Quando non sai a che santo attaccarti attaccati a Fibonacci. E ora come ora siamo sulla proiezione dell’1,618% dal massimo precedente. E già la barra di venerdì, pur con l’America chiusa, ha iniziato ad inclinarsi:
Vediamo se avremo un salutare ritracciamento o se è l’inizio della fine, inizio della fine che in molti predicono da diverso tempo e prima o poi i mercati daranno loro ragione. E finalmente potranno dire che avevano ragione da tempo.
Noi che non sappiamo dove andranno i mercati ci limitiamo ad avere paura, che è sempre un sentimento che in certi frangenti aiuta.
E quindi se anche abbiamo un segnale di buy questa volta passiamo la mano e manco ci dispiace molto che ci sia preso lo stop su Chevron così riduciamo il rischio in portafoglio.
Il buy sarebbe su Sesa, azienda attiva nell’IT con la seguente divisione di rami di business e relativo ROIC – WACC:
Il titolo che già in passato ha avuto un rialzo poderoso e che finora ha perseguito una politica di acquisizione tanto che ha ingoiato più di 80 società negli ultimi anni per arrivare ad avere quasi 7.000 dipendenti. La redditività è tutto sommata soddisfacente mentre a livello patrimoniale si sentono ancora gli effetti di aumento della pressione finanziaria. Sesa è una società di qualità, ma il 2025 è stato un esercizio di transizione: ricavi in crescita, margini sotto pressione, utile netto in calo. I dati successivi sono migliori e segnalano che il management sta lavorando proprio sui punti che il mercato voleva vedere: SSI, capitale circolante, free cash flow e disciplina nelle acquisizioni.

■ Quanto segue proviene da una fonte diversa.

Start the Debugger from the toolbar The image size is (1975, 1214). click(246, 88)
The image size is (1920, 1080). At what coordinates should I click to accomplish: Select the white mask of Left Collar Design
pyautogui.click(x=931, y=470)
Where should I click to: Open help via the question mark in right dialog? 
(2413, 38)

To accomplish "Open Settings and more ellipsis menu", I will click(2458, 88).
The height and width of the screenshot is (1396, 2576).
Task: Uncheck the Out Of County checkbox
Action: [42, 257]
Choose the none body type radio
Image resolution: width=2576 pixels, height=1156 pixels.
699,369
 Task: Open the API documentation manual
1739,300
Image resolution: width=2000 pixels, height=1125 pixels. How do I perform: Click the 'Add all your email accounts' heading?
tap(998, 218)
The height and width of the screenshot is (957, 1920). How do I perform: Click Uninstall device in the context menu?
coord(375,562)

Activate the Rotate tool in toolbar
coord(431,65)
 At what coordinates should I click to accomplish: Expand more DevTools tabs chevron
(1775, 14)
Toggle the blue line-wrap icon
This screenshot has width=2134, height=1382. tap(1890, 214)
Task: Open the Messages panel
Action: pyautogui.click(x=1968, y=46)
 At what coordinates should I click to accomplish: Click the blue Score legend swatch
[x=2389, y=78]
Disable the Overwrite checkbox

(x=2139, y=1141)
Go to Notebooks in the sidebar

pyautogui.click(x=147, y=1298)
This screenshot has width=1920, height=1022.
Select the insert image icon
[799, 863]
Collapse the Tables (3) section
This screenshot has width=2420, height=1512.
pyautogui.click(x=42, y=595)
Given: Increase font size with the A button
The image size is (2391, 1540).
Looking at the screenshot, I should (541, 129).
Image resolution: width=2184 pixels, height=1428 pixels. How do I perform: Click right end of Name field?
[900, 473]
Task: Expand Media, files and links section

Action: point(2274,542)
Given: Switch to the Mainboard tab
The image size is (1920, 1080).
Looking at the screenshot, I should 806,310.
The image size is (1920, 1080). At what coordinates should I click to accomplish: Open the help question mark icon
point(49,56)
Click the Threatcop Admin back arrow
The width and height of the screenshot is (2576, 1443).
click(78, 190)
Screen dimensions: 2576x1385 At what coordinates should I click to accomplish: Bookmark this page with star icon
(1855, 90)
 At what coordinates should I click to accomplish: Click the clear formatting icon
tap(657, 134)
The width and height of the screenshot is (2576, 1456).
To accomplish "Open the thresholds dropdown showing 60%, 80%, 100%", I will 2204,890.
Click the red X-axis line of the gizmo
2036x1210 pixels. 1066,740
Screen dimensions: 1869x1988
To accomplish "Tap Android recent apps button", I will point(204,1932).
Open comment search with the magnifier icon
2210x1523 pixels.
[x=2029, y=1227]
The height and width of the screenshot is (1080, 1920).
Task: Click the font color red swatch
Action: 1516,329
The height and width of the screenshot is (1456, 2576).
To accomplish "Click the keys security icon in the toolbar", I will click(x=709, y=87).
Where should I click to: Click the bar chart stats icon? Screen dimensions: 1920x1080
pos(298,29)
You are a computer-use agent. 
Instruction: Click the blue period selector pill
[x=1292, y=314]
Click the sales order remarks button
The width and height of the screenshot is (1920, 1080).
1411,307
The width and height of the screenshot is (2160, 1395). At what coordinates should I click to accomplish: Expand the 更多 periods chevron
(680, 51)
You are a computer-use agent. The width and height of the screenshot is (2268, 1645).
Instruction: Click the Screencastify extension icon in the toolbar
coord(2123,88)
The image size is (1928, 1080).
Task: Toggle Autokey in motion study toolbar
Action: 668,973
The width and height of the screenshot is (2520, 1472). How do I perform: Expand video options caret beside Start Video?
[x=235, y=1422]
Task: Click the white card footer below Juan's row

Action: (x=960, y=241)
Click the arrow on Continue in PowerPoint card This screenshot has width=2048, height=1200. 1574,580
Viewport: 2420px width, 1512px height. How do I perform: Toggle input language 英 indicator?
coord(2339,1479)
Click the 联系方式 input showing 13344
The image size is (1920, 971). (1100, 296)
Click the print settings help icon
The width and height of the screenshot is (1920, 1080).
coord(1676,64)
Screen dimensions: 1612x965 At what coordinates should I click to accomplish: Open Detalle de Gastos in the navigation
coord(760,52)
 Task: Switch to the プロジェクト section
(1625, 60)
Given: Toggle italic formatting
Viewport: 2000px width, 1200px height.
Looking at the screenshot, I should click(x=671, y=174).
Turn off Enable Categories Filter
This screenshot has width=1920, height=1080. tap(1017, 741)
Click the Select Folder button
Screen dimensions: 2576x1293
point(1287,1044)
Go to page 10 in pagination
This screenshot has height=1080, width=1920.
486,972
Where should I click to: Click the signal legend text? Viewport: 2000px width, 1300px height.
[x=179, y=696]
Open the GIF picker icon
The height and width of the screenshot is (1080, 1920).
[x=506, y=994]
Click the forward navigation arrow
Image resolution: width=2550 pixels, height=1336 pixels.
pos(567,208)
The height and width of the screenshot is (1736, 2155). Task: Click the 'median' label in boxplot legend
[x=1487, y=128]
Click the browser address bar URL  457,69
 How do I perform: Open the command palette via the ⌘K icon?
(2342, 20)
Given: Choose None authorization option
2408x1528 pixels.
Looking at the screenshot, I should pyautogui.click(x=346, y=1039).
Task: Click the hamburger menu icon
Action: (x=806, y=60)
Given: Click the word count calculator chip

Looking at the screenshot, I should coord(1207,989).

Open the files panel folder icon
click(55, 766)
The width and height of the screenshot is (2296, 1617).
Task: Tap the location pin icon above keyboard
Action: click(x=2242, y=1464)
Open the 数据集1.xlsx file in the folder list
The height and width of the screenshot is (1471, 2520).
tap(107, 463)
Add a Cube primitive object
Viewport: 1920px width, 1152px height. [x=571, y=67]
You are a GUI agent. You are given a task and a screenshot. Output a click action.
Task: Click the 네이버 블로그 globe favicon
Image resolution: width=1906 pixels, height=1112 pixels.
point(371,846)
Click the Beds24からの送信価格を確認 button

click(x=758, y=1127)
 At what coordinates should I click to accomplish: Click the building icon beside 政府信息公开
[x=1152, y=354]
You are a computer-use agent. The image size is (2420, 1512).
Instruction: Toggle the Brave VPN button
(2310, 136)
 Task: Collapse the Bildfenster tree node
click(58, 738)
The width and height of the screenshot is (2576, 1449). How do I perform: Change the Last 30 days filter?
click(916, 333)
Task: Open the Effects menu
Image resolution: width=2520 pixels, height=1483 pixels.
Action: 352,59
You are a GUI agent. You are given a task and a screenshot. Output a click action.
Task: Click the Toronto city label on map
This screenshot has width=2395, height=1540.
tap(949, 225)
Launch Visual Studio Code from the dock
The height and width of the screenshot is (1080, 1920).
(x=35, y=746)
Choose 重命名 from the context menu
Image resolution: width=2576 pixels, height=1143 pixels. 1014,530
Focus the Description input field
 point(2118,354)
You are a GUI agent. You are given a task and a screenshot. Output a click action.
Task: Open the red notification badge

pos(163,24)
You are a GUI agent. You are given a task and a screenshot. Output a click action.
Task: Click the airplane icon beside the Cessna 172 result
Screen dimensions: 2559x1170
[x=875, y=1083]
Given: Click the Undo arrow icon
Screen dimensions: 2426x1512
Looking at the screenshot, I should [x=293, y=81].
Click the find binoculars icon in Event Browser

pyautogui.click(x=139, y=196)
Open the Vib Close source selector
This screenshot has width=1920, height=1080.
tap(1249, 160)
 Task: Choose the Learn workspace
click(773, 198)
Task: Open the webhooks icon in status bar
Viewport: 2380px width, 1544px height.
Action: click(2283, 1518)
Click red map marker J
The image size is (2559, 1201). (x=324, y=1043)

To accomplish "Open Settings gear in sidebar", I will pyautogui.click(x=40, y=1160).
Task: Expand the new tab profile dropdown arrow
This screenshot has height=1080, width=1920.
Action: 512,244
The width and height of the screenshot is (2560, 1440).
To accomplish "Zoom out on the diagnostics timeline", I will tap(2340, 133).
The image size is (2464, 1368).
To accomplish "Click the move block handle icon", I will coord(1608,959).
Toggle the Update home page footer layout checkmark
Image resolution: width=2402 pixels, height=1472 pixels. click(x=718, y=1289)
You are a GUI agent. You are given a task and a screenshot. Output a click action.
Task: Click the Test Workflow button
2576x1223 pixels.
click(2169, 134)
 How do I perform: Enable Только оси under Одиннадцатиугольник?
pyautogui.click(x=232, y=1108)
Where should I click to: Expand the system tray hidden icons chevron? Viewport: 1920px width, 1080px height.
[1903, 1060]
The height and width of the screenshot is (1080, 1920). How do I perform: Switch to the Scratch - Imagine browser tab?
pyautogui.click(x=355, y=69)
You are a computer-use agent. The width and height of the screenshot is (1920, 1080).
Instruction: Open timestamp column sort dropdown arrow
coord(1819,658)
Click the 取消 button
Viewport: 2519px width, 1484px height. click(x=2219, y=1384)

A questi prezzi, rispetto ai peer, l’azione non sembra cara. È più corretto definirla ragionevolmente a buon mercato, soprattutto se si guarda all’EV/EBITDA. Però il vero rerating arriverà solo se Sesa dimostrerà che la crescita torna a trasformarsi in margine operativo e cassa.
Tecnicamente se notate ha rotto trendline discendente di medio periodo e mostra una accumulazione enorme di capitali con minimi crescenti.